秦長寂耳朵尖:“好話不背人,背人沒好話,有什么話還請宴世子敞開了說。”
    池宴清調侃:“以小人之心度君子之腹,我就是跟你大表哥夸獎你長得英俊瀟灑,風流倜儻。讓他幫你物色一位才貌雙全的好姑娘。”
    秦長寂輕哼:“狗拿耗子多管閑事兒。”
    “男大當婚女大當嫁,本世子一片好心,你好心當作驢肝肺。
    幸好本世子那里還有你當初的通緝令,回頭給你貼在城門上,保證媒婆踏破了你秦府的門檻。”
    話音未落,一道流光倏忽而逝,池宴清慌忙躲避,只覺得劍風一閃,貼著自己鬢邊掃過,臉上的面具竟然碎作兩半,掉在地上。
    池宴清頓時就急了:“刀劍無眼,秦長寂,你竟然玩真的。就不怕毀了本世子的臉?”
    秦長寂冷聲道:“我秦某人的劍是長了眼睛的……”
    眼光掃過池宴清的臉,唇角抽搐著,竟再也忍不住,第一次笑出聲來。
    “這,這……宴世子的身子骨貌似不太好,怎么幾日不見,竟然虛成這幅模樣?瞧瞧,這眼圈都黑成什么樣子了?”
    池宴清這才想到自己臉上的傷,頓時惱羞成怒:“放屁,你才虛呢!你家眼圈只黑一個啊。”
    “那,”秦長寂使勁兒忍笑,望向靜初:“能近身傷到宴世子的人,可為數不多。”

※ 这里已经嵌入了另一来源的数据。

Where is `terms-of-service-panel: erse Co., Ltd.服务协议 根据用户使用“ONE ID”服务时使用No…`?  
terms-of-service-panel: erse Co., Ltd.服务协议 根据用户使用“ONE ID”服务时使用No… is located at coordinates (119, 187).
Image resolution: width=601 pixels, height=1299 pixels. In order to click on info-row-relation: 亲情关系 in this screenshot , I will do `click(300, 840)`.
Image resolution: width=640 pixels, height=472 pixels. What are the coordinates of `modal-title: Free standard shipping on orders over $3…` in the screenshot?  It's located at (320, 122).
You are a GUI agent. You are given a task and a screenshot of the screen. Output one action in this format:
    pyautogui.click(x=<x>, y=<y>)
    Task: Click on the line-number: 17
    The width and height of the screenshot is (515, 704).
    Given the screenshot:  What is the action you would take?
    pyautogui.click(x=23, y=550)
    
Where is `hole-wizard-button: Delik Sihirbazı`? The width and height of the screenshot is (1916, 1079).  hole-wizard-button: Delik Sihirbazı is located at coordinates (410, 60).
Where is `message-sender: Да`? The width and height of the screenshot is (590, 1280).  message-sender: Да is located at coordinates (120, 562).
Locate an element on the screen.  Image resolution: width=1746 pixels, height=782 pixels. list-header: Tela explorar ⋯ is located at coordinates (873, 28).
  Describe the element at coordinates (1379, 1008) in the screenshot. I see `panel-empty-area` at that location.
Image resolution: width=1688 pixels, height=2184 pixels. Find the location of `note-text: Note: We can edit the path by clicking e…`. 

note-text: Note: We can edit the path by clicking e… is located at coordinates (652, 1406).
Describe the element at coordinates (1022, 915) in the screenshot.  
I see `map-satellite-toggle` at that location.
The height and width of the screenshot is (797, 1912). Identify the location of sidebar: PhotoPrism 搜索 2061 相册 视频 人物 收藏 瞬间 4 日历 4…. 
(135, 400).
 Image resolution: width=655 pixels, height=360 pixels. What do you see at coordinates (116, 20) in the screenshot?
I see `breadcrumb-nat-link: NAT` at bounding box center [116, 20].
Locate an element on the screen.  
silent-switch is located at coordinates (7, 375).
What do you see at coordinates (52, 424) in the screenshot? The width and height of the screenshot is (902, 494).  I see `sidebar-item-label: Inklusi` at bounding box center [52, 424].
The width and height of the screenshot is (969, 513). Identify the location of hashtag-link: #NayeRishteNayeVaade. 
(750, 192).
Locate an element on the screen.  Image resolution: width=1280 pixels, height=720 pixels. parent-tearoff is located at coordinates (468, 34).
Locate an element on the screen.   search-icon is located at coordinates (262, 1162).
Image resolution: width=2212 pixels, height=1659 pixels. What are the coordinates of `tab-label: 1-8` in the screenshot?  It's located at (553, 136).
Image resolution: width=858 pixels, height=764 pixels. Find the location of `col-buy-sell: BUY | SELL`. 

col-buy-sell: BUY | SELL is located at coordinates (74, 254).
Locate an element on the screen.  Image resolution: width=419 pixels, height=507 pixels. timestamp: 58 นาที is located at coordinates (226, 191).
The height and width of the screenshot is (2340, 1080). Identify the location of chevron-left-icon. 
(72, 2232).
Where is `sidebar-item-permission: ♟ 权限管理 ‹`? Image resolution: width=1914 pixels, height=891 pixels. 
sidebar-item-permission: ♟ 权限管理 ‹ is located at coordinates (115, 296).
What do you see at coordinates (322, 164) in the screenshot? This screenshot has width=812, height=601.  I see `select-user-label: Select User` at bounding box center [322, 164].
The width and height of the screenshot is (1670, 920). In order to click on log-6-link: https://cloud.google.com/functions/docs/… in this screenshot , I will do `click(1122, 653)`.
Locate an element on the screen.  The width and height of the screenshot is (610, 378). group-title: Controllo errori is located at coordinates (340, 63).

    靜初也早就忍俊不禁,這幾日池宴清因為這烏眼青可沒少遭到揶揄和奚落。
    都說是自己彪悍,給他揍得。
    委屈得這廝就連馬都不騎了。
    秦長寂是哪壺不開提哪壺。
    秦淮則不知道這兩人是到一塊就掐,還以為錯在自己,忙不迭地替池宴清解釋:
    “這是我的錯,是我那日趁著宴清一時不備,突然出手給打的。”
    池宴清已經甩出腕間紫金鞭:“早就瞅著你小子不順眼了,今兒新仇舊賬,咱就一塊算算。”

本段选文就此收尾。